- **THINGS TO DO**
1. In the mosquito passage, what does the Spanish word "mosquito" mean?
2. Reproduce the mosquito passage word for word, starting at "Mosquitoes first appeared" and ending at "to the host.".

Mosquitoes are a group of about 3500 species of small insects that are classified by biologists as flies. The word "mosquito" (formed by mosca and diminutive -ito) is Spanish for "little fly." If you have ever looked at one under a microscope, you know that mosquitoes have a slender segmented body, a pair of wings, three pairs of long hair-like legs, plus a  feathery antennae and elongated mouthparts.

 

Mosquitoes first appeared about 226 million years ago, and fossils of primitive mosquitoes have been found that are over 90 million years old. The life cycle consists of the egg, larva, pupa, and adult. Eggs are laid on the surface of water; they hatch into larvae that feed on aquatic algae and organic material. A female of most species has tube-like mouthparts (called a proboscis), which can pierce the skin of a host (colloquially referred to as a "bite") and consume blood, which contains protein and iron needed to produce eggs. Thousands of mosquito species feed on the blood of various hostsvertebrates, including mammals, birds, reptiles, amphibians, and some fish; and some invertebrates, primarily other arthropods. The loss of blood is seldom of any importance to the host.

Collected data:

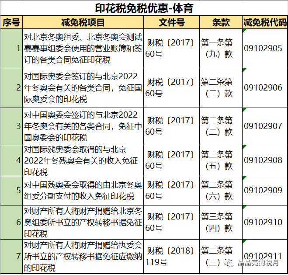
Task: Click the 减免税项目 column header
Action: point(83,22)
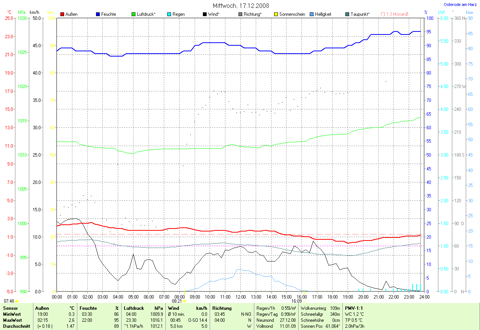Screen dimensions: 480x330
Task: Click the 07:48 sun icon at bottom left
Action: [x=17, y=301]
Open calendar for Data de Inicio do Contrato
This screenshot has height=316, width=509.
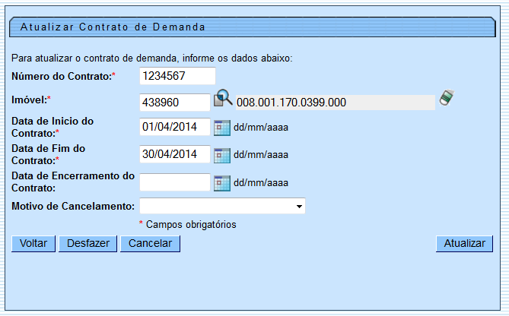tap(222, 127)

- **ANSWERS IN ORDER**
1. Little fly.

2.
Mosquitoes first appeared about 226 million years ago, and fossils of primitive mosquitoes have been found that are over 90 million years old. The life cycle consists of the egg, larva, pupa, and adult. Eggs are laid on the surface of water; they hatch into larvae that feed on aquatic algae and organic material. A female of most species has tube-like mouthparts (called a proboscis), which can pierce the skin of a host (colloquially referred to as a "bite") and consume blood, which contains protein and iron needed to produce eggs. Thousands of mosquito species feed on the blood of various hostsvertebrates, including mammals, birds, reptiles, amphibians, and some fish; and some invertebrates, primarily other arthropods. The loss of blood is seldom of any importance to the host.